Para Cristiano Cruz, enfermeiro da área de coleta da fundação, doar sangue 3 vezes ao ano é um compromisso obrigatório. Ele relata que começou a doar em 2002 quando viu no cotidiano de trabalho a necessidade. “Ajudar as pessoas é a minha grande motivação, as pessoas precisam muito e eu sabendo que faço parte de um grupo pouco frequente e com alta demanda, que é a do O-, minha responsabilidade só aumenta”.

SOBRE O SANGUE

Composto por leucócitos (glóbulos brancos), hemácias (glóbulos vermelhos), plaquetas e plasma, o sangue é um tecido líquido renovável, produzido pela medula óssea, vital para a vida humana, pois transporta os nutrientes essenciais para todos os tecidos e órgãos do corpo.

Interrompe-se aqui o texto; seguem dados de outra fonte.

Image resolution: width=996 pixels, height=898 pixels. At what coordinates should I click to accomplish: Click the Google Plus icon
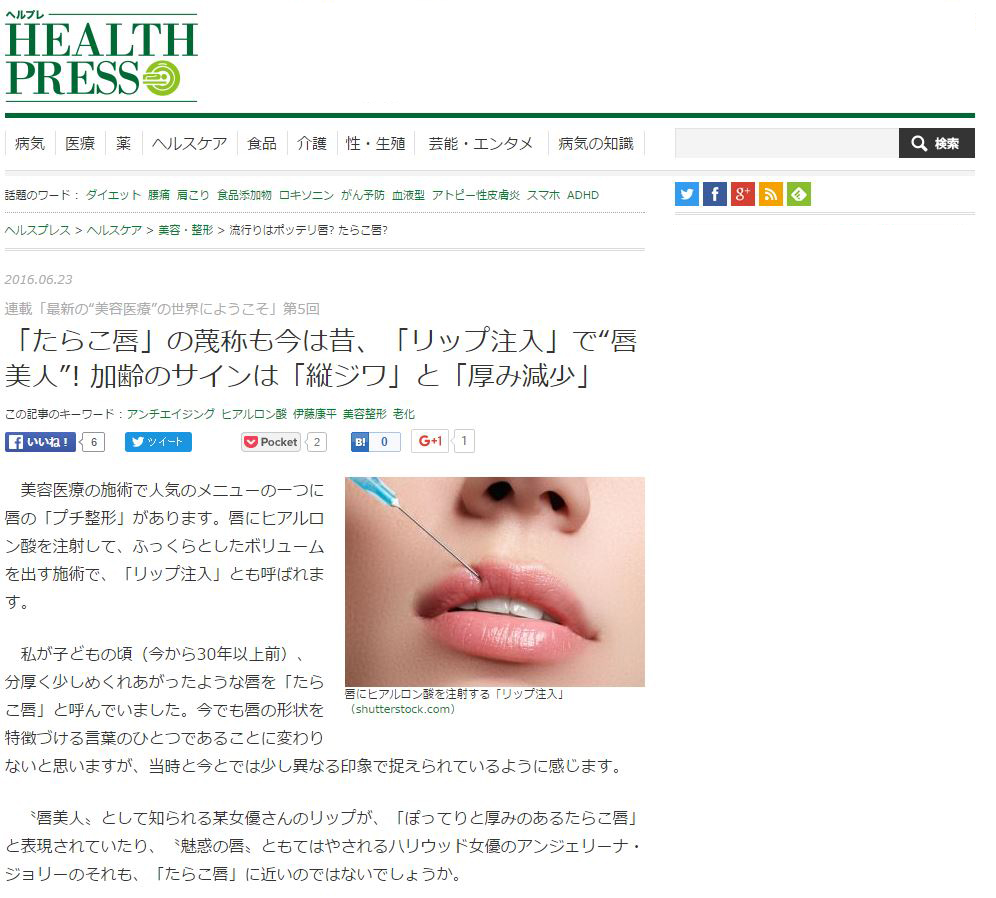(743, 194)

Cada componente tem a sua autonomia e função própria. Cerca de 45% do volume total do sangue é composto de hemácias e leucócitos. As hemácias transportam o oxigênio e, a deficiência de produção deste componente pode significar uma anemia. Os leucócitos são responsáveis pela defesa do organismo, já as plaquetas possuem ação coagulante. O plasma é a parte líquida do sangue e corresponde por cerca de 55% do volume total.

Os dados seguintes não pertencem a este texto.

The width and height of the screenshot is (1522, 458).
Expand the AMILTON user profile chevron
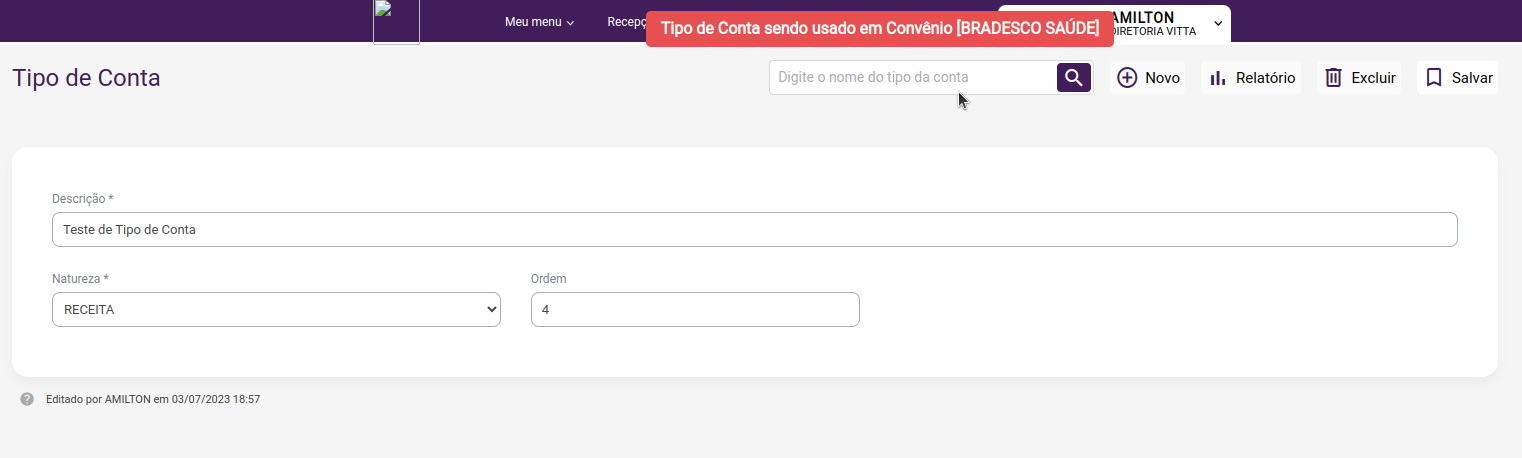click(x=1218, y=22)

Os tipos sanguíneos são classificados em A, B, AB e O. No Brasil, os tipos O e A são considerados mais comuns, aparecendo em 87% da população. O B é representado por 10% e o AB por apenas 3%. Além do circuito A, B, AB e O, o tipo sanguíneo também é identificado pelo fator Rh positivo ou negativo. Neste caso, o grupo com maior prevalência é o de Rh positivo, com cerca de 85% das pessoas, colocando o Rh negativo em condição de grupo raro.

SOBRE A DOAÇÃO

Todo o processo da doação de sangue dura em torno de 50 minutos. O Candidato interessado passa por diversas etapas: cadastro, triagem clínica/entrevista com um profissional especializado, triagem hematológica/teste de hemoglobina, doação de sangue (que dura um tempo médio de 12 minutos) e lanche/hidratação.

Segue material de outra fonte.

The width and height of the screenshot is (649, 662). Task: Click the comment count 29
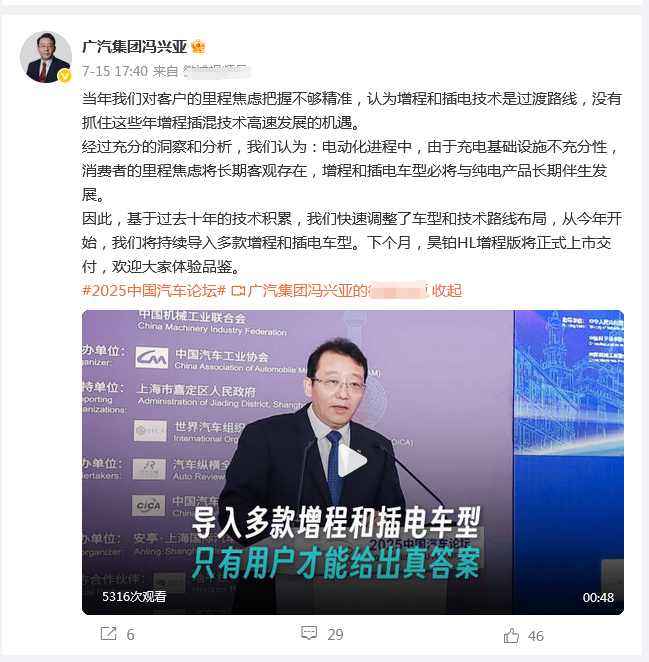coord(336,635)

A doação de sangue não traz riscos à saúde e o corpo recupera o volume retirado em 24 horas. Cada bolsa de sangue, contendo entre 400 ml e 470 ml, é capaz de salvar até quatro vidas. Entre os favorecidos, estão vítimas de acidentes, transplantados, vários tipos de pacientes oncológicos e pacientes com problemas de coagulação.

REQUISITOS BÁSICOS

Estar em boas condições de saúde;

Pesar acima de 50 kg;

Apresentar documento original com foto, emitido por órgão oficial e válido em todo o território nacional (Carteira de Identidade / Cartão de Identidade de Profissional / Carteira de Trabalho e Previdência Social / Carteira Nacional de Habilitação / Passaporte);

Ter entre 16 e 69 anos de idade, sendo que menores de 18 anos devem estar acompanhados por um responsável legal e pessoas com mais de 60 anos só poderão doar caso já tenham realizado uma doação antes dos 60 anos;

Estar descansado (ter dormido pelo menos 6 horas nas últimas 24 horas);

Estar alimentado (evitar alimentação gordurosa nas 4 horas que antecedem a doação);

Não ingerir bebida alcoólica nas últimas 12 horas;

Não fumar por pelo menos 2 horas;

Homens: podem doar até 4 vezes a cada 12 meses, com intervalo mínimo de 60 dias entre as doações;

Mulheres: podem doar até 3 vezes a cada 12 meses, com intervalo mínimo de 90 dias entre as doações.